Exercise prompt:
Reprint the entries without altering anything.

Input material:

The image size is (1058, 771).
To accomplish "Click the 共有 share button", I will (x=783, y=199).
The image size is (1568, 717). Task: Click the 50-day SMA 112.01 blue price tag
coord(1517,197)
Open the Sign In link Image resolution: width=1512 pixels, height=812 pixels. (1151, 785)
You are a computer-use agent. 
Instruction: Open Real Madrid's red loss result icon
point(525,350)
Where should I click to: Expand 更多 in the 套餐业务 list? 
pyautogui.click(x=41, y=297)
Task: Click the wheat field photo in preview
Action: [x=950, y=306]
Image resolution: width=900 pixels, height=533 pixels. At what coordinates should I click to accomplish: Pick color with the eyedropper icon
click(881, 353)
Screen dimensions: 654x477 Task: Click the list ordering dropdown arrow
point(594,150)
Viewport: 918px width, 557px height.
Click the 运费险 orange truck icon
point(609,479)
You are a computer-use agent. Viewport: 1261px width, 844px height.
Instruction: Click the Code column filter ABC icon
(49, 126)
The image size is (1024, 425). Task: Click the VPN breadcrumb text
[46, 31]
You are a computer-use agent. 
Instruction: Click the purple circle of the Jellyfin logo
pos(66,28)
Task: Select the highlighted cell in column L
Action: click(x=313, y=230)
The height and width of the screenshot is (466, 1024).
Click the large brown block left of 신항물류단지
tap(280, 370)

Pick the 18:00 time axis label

Reply to the exercise:
The image size is (1058, 771).
To accomplish "Click the 共有 share button", I will (x=783, y=199).
The image size is (1568, 717). Task: Click the 50-day SMA 112.01 blue price tag
coord(1517,197)
Open the Sign In link Image resolution: width=1512 pixels, height=812 pixels. (1151, 785)
You are a computer-use agent. 
Instruction: Open Real Madrid's red loss result icon
point(525,350)
Where should I click to: Expand 更多 in the 套餐业务 list? 
pyautogui.click(x=41, y=297)
Task: Click the wheat field photo in preview
Action: [x=950, y=306]
Image resolution: width=900 pixels, height=533 pixels. At what coordinates should I click to accomplish: Pick color with the eyedropper icon
click(881, 353)
Screen dimensions: 654x477 Task: Click the list ordering dropdown arrow
point(594,150)
Viewport: 918px width, 557px height.
Click the 运费险 orange truck icon
point(609,479)
You are a computer-use agent. Viewport: 1261px width, 844px height.
Instruction: Click the Code column filter ABC icon
(49, 126)
The image size is (1024, 425). Task: Click the VPN breadcrumb text
[46, 31]
You are a computer-use agent. 
Instruction: Click the purple circle of the Jellyfin logo
pos(66,28)
Task: Select the highlighted cell in column L
Action: click(x=313, y=230)
The height and width of the screenshot is (466, 1024).
Click the large brown block left of 신항물류단지
tap(280, 370)

Pick the 18:00 time axis label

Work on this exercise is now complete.